If you scroll to the bottom, you can modify a game to test the model
on. Run the code and see if the output ‘solved’ game is correct! You
can find some authentic games here: http://1sudoku.com/
- Lab manual: Assess the accuracy of the trained model.
- [20 pts] Making the model work.
- [10 pts] What is the percentage of the training as well testing
sets does the model solve correctly? Please provide a screen shot of
your data.
- [5 pts] Which of the problems from the Sudoku assignment does the
trained model solve correctly?
Part 2: Modifying the Model to Replicate Research
We will modify our current Sudoku solver to try and improve the
results so far. This is an exercise
both in engaging with some machine learning research and getting
familiar with the documentation for making changes to neural network
architectures.
- Have a look at the Stanford paper:
https://cs230.stanford.edu/files_winter_2018/projects/6939771.pdf
There are some notes about the hyperparameters used along with the
structure of the architecture. Attempt to replicate some of those
architectures. However, also consider the use of pooling layers and
other network changes that grab your attention.

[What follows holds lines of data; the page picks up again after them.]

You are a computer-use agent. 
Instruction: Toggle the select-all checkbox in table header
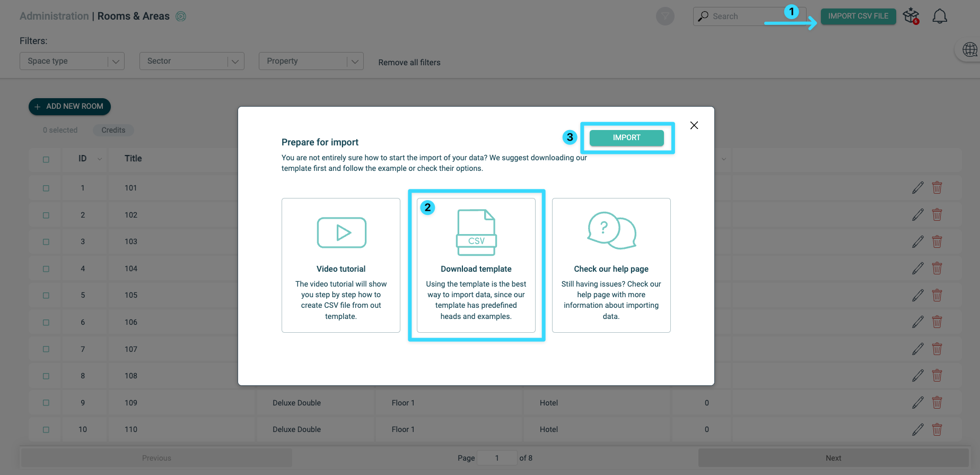46,159
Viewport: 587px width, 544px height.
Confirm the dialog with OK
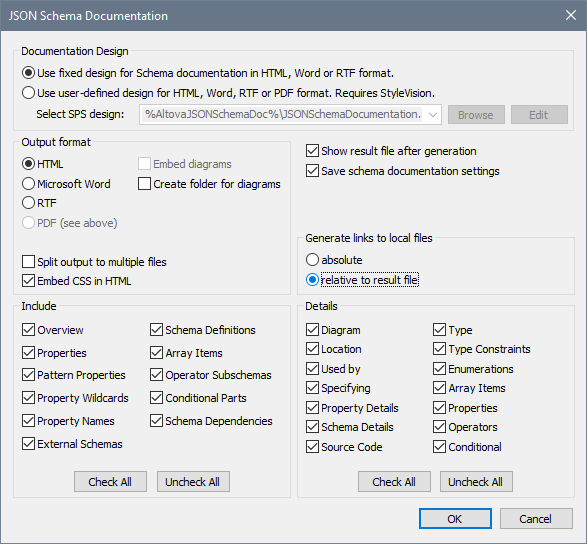tap(455, 519)
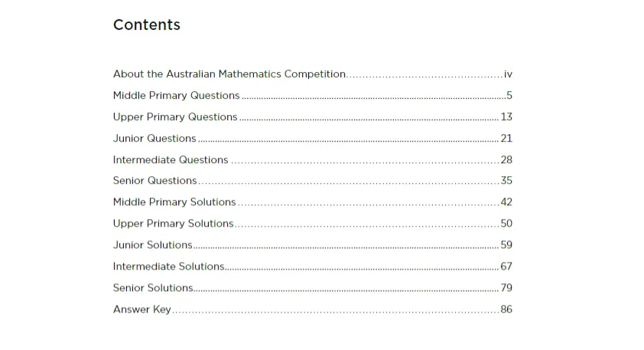The height and width of the screenshot is (350, 644).
Task: Click page number 28
Action: coord(506,159)

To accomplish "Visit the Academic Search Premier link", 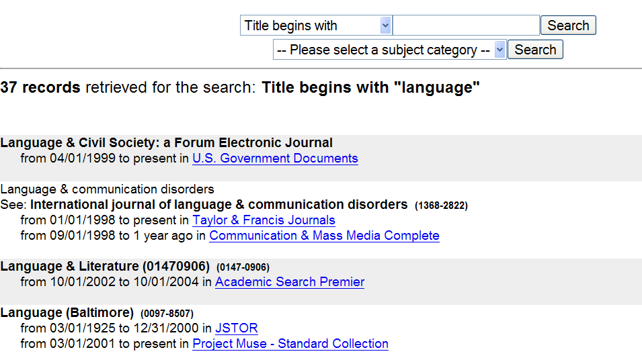I will pos(290,282).
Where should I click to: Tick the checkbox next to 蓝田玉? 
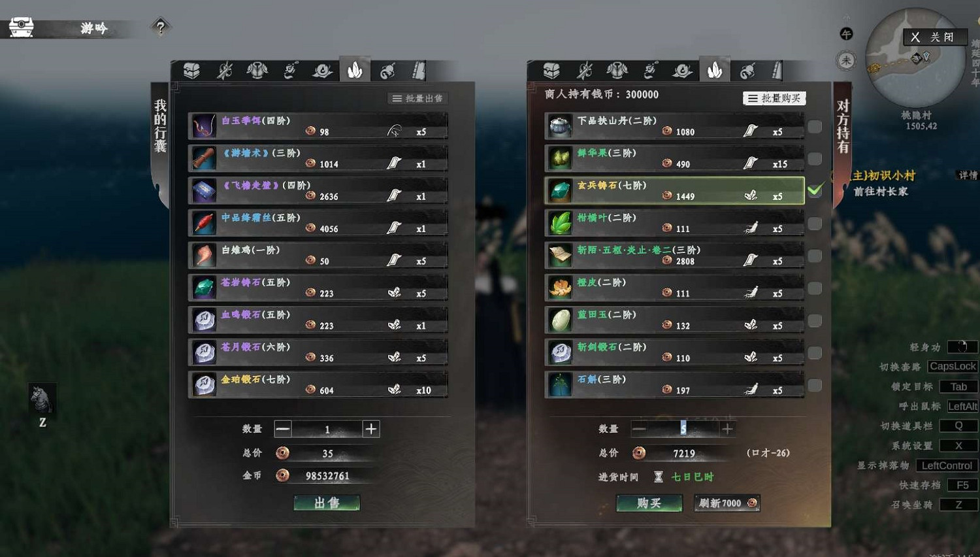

Save the model as LASTNAME_model.keras
- Lab Manual: Assessment of the new model
- [25 pts] Experiment with three different network architectures to
see the effect on accuracy. Provide the network architecture and
hyper-parameters as well as screen shots of the accuracy data.
Resources
Another repository engaging with using a CNN for solving sudoku. There
are some attempts to match the results of another paper:
https://github.com/charlesakin/sudoku
and https://github.com/Kyubyong/sudoku
Extra credit 1
For extra credit, train the CNN to play 16x16 Sudokus. A key challeneg
of this assignment is to generate the test data. You may have to write
code to produce valid training data, unless you find a database with a
lot of 16x16 sudokus.
Points are negotiable
Small groups are acceptable. Ask me first though.
Extra credit 2
For extra credit, reproduce LeNet-5, the CNN developed by Yann LeCun
to do MNIST character recognition.
Here are some resources:
Submission
Please submit a zipped copy of the following items to the appropriate
drop-box on Moodle.
- The lab manual.
- The code for trained and improved models.